Would you restate the entries below exactly, keeping every line?

═══ GIVEN DATA ═══

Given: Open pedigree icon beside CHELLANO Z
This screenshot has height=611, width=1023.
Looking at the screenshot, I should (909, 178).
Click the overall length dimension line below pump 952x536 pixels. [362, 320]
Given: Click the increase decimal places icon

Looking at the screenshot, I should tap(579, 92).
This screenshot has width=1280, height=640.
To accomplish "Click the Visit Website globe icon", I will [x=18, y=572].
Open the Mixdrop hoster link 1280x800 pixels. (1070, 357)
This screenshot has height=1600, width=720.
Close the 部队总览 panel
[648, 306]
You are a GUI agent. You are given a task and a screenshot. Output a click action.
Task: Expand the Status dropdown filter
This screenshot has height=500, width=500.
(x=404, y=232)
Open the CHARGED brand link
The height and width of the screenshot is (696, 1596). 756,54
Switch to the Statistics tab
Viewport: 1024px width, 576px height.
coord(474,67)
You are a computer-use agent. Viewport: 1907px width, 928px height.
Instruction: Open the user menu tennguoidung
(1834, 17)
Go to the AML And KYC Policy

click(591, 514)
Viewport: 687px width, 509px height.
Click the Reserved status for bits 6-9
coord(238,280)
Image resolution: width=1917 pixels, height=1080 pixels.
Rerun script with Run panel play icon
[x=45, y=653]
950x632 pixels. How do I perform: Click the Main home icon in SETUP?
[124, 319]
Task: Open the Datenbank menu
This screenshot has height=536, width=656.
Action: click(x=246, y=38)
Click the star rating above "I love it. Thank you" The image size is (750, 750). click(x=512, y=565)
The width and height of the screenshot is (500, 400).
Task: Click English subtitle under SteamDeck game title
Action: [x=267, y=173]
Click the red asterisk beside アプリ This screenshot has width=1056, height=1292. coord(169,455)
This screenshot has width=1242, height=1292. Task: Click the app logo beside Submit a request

═══

> OUTPUT:
Given: Open pedigree icon beside CHELLANO Z
This screenshot has height=611, width=1023.
Looking at the screenshot, I should (909, 178).
Click the overall length dimension line below pump 952x536 pixels. [362, 320]
Given: Click the increase decimal places icon

Looking at the screenshot, I should tap(579, 92).
This screenshot has width=1280, height=640.
To accomplish "Click the Visit Website globe icon", I will [x=18, y=572].
Open the Mixdrop hoster link 1280x800 pixels. (1070, 357)
This screenshot has height=1600, width=720.
Close the 部队总览 panel
[648, 306]
You are a GUI agent. You are given a task and a screenshot. Output a click action.
Task: Expand the Status dropdown filter
This screenshot has height=500, width=500.
(x=404, y=232)
Open the CHARGED brand link
The height and width of the screenshot is (696, 1596). 756,54
Switch to the Statistics tab
Viewport: 1024px width, 576px height.
coord(474,67)
You are a computer-use agent. Viewport: 1907px width, 928px height.
Instruction: Open the user menu tennguoidung
(1834, 17)
Go to the AML And KYC Policy

click(591, 514)
Viewport: 687px width, 509px height.
Click the Reserved status for bits 6-9
coord(238,280)
Image resolution: width=1917 pixels, height=1080 pixels.
Rerun script with Run panel play icon
[x=45, y=653]
950x632 pixels. How do I perform: Click the Main home icon in SETUP?
[124, 319]
Task: Open the Datenbank menu
This screenshot has height=536, width=656.
Action: click(x=246, y=38)
Click the star rating above "I love it. Thank you" The image size is (750, 750). click(x=512, y=565)
The width and height of the screenshot is (500, 400).
Task: Click English subtitle under SteamDeck game title
Action: [x=267, y=173]
Click the red asterisk beside アプリ This screenshot has width=1056, height=1292. coord(169,455)
This screenshot has width=1242, height=1292. Task: Click the app logo beside Submit a request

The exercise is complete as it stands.